Intermodulation Distortion

    • March 7, 2023 at 10:32 am #5113
      Ted Onyszczak
      Participant

        So you go your whole mixing career as a former guitarist aware of distortion and the general pitfalls in digital processing. And aliasing distortion, cause your career started after the digital era and you didn’t work on analog tape until the 2000’s. Then once you basically retire you suddenly deep dive into distortion and come up with intermodulation distortion. You’d been vaguely aware of it all your career but never paid that much attention. But once you learn about it, it eats at your brain and cause late nights without sleep. Did I miss out on something critical all those years?

        So my actual question for the experts: does poor DSP programming cause more IMD than good? and does it cause more than the equivalent analog processor? Can it be reduced? Eliminated, like aliasing seeming can with good programming? Or is it all just part of the game?

        Should I be losing sleep over this? Someone let me know before I start recording all my distorted guitar chords one note at a time like Def Leppard on Hysteria (yes just the song, I am aware it was only one part of one song, and the clean part ironically too, so probably not an IMD issue)

      • March 8, 2023 at 10:36 am #5115
        Bob Katz
        Keymaster

          I’ve seen intermodulation distortion issues in both analog and digital gear. Poor designs don’t seem to discriminate between analog or digital implementation. If you test with your analyzer using 19 and 20 kHz and there is significant difference product at 1 kHz it’s likely to add a fuzz or harshness. But if the first order difference product is fairly low in level and what’s left is just some extra stuff created in the high frequency region, the IM can be fairly innocuous.

          If you see lots of additional products in the midband other than 1 kHz, it is likely due to aliasing and that can cause harshness and fuzziness. I’ve seen that in a lot of analog-emulation plugins — and I don’t like its sound one bit.

          Keep in mind that if the device produces some “good” harmonic distortion, particularly second and third, and this is dominant, with relatively little stuff above 3rd harmonic, then the device’s residual IM may not be audibly significant.

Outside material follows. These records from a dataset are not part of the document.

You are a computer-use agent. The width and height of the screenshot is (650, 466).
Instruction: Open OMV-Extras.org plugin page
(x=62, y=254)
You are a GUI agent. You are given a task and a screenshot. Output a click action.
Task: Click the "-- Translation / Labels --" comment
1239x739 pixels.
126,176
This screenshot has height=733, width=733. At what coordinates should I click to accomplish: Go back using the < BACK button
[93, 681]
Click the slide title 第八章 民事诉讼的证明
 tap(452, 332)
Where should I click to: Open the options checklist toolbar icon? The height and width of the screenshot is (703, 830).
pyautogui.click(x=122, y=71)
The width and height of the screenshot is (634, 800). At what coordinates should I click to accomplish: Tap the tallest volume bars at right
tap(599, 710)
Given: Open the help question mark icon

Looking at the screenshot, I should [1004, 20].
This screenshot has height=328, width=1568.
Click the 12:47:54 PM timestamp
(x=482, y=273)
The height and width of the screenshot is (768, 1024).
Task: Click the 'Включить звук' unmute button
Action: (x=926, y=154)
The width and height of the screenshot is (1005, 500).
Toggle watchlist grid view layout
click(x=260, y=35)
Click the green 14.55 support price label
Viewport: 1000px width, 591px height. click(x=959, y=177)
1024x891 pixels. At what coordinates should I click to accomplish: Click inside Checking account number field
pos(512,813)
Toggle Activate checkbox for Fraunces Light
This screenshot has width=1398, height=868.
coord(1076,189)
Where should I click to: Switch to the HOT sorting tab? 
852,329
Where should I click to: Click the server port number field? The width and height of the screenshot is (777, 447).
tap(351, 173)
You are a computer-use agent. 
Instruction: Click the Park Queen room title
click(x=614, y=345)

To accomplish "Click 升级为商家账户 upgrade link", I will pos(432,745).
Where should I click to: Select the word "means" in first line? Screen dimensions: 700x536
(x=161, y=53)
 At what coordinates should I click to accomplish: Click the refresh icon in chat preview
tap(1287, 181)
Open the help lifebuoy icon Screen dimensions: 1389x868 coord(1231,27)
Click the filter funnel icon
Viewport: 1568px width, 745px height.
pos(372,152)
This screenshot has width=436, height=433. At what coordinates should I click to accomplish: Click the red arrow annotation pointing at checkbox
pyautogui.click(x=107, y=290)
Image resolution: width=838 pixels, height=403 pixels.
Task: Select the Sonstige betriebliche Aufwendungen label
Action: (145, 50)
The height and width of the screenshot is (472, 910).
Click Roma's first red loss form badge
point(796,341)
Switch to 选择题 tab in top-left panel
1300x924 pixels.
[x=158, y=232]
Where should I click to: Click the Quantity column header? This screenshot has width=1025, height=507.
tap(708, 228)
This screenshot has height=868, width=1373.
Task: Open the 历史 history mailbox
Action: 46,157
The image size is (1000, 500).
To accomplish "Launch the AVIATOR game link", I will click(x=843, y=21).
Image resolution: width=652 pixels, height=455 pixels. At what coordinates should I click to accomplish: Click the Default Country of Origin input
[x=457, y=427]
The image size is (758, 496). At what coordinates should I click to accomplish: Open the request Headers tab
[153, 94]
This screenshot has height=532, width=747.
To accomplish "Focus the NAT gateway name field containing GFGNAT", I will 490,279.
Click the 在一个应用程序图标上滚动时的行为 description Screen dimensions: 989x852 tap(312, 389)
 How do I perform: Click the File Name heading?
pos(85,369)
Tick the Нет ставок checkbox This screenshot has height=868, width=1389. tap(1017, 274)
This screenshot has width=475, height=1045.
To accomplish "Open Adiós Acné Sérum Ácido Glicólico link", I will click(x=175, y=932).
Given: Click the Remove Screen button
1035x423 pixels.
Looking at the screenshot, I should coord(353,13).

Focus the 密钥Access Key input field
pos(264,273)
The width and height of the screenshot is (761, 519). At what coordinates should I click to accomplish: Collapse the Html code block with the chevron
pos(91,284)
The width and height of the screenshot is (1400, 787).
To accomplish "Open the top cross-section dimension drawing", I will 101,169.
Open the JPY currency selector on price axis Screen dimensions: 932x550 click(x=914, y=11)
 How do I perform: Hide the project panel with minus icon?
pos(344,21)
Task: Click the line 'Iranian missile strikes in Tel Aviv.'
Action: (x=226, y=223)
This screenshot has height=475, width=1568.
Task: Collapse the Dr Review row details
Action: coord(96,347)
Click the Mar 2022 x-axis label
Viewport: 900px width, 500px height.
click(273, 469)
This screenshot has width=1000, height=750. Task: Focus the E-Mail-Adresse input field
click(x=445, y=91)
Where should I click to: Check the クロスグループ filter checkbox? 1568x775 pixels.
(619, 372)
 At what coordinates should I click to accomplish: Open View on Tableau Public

          Also remember: If it sounds good, even if it measures bad, it is good!

        • March 8, 2023 at 11:50 am #5116
          Alexey Lukin
          Participant

            Intermodulation always goes together with harmonic distortion. Whenever there is harmonic distortion, there’s also an intermodulation, as long as the signal contains more than one tone/pitch. True for both analog and digital.

            Aliasing (i.e., intermodulation with the samplng rate) is a separate issue that only exists in digital. However in analog there can also be intermodulation with tones not belonging to the signal, like electric hum or tape bias.